Bluebeard’s Wives is an anthology of poetry from women in the West Midlands which was published by the Heaventree Press in August 2007. The Bluebeard’s Wives are: Jo Bell, Julie Boden, Rosemary Bosworth, Zoë Brigley, Sue Brown, Christine Coleman, Jane Commane, Rachel David, Helen Dennis, Roz Goddard, Natasha Godfrey, Penny Harper, Helena Hempstead, Hazell Hills, Jane Holland, Rosie Miles, Anouk Mishti, Cathy Perry, Emma Pursehouse,  Connie Ramsay-Bott, Jo Roberts, Dorothy Rose, Sibyl Ruth, Jane Seabourne, Judy Tweddle, Catherine Whittaker, Diane Wiggett, Jan Wild, Helen Yendall and Diyan Zora. Although not everyone was able to get a poem ready in time for the anthology, they are all valuable members of this collective of women writers from the West Midlands, UK.

“”The June 2005, the ENO performance of Duke Bluebeard’s Castle,  starring John Tomlinson and Sally Burgess, seemed to call out to women for a response and so in January  that year I gathered together 21 women writers from around the Midlands area. We met, in January 2005, at Symphony Hall to tour the building, listen to a recording  and to discuss the possibilities of the project; Jan Wild came prepared with sketches of the seven doors to inspire us.  We exchanged contact details and then went our separate ways in order to allow time for our own ideas to arise and to mull over the germs of poetic inspiration.  My own journey took me to Hawthornden Castle in Scotland where, as a fellow, I was able to write in splendid isolation and lose myself in the search for Bluebeard.

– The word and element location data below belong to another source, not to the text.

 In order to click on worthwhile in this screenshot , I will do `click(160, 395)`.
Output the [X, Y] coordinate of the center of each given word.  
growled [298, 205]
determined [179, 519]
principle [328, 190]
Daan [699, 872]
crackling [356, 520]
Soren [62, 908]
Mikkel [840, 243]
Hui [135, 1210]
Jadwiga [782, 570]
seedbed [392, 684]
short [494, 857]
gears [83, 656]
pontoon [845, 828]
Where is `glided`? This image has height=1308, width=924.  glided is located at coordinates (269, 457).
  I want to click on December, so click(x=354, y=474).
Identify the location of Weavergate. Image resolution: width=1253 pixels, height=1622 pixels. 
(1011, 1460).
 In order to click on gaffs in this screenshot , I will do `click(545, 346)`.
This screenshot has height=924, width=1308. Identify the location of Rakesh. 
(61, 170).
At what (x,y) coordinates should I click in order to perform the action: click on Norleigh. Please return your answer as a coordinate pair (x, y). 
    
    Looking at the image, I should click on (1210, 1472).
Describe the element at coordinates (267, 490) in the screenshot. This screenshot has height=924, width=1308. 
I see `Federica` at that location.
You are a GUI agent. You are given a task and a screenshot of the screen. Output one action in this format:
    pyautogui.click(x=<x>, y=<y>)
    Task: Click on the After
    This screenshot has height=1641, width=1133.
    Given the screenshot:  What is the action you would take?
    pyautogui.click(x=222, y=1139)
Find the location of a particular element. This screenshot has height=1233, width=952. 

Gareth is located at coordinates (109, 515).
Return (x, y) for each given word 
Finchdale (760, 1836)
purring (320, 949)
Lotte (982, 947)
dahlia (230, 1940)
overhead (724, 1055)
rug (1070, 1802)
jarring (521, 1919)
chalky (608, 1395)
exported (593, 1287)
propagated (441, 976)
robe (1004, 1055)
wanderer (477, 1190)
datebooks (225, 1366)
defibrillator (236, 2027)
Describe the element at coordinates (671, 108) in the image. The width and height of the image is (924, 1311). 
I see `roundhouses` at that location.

Upon my return to the Midlands in February I read the resulting sonnet sequence at Symphony Hall and at the Poetry Café in Shrewsbury, making one or two minor adjustments before its performance and publication. After the lunchtime concert performance of The Amorous Organ ( February 14th, 2005)  and before the evening reading of Bluebeard’s Wife a group of us met again to listen to each other’s work and to offer advice.”